Kenneth Cohen

Remember the Temple on Passover

If we carefully pay attention to the items on our Seder plate, we realize that there is a double message here.

We are to acknowledge the gravity of the miracle of our being taken out from Egypt all the days of our lives. This is why we eat the Maror, bitter herbs, to remind us of the bitter times. The salt water is a reminder of the tears we shed during our bondage. The Karpas reminds us that we were redeemed in the spring.

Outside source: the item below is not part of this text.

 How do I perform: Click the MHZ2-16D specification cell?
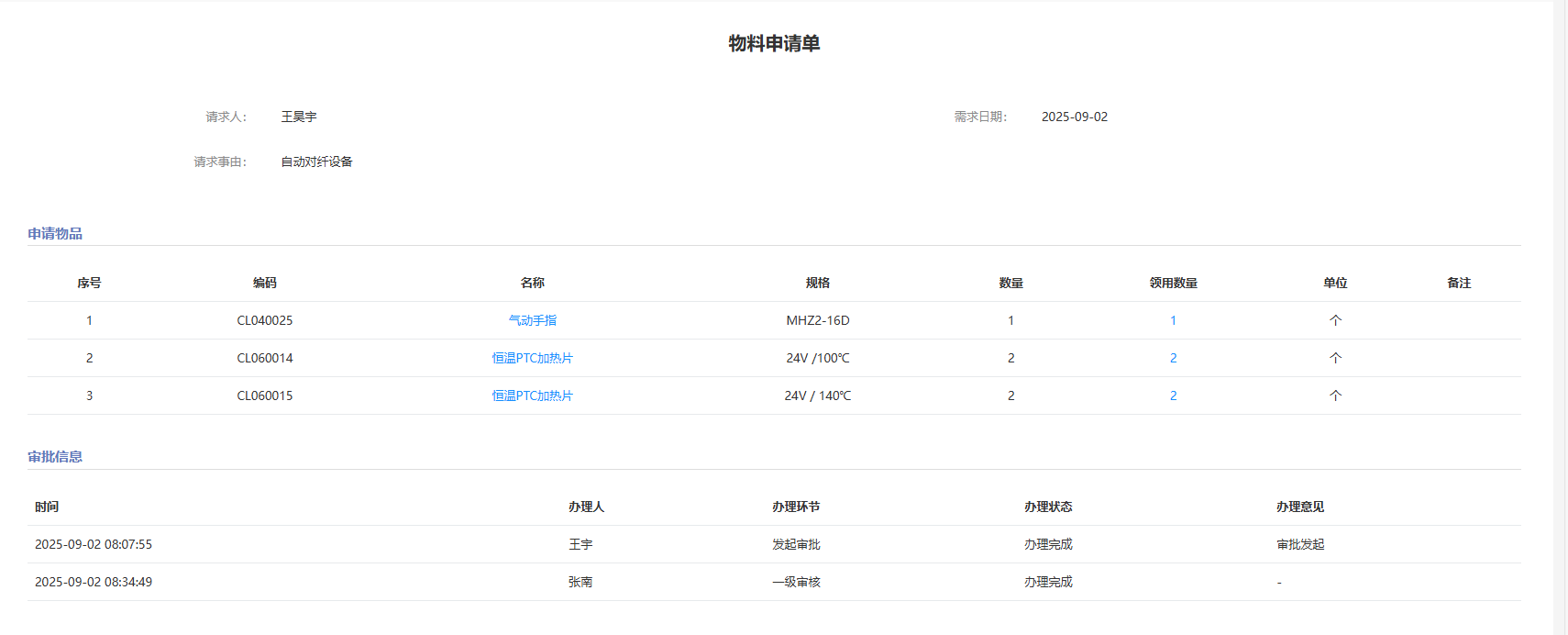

The two other symbols, the egg and the shank bone, are meant to acknowledge the second message of the Seder. The shank bone or זרוע, is a reminder of the Korban Pesach that needed to be offered on the fourteenth as a sacrifice, with the remainder eaten roasted at the Seder. The egg is a reminder of the holiday sacrifice known as Chagiga. This, too, was offered partially on the altar, and the rest, eaten by the one offering it. The lesson was that the true joy of the holiday is felt, by eating meat.

Our Seder is not complete by merely recounting all of the miracles witnessed in Egypt. True Pesach observance could only take place when there was a functioning Temple. There was a special connection with the rest of the nation, and with Hashem, when the masses made their pilgrimage to Jerusalem.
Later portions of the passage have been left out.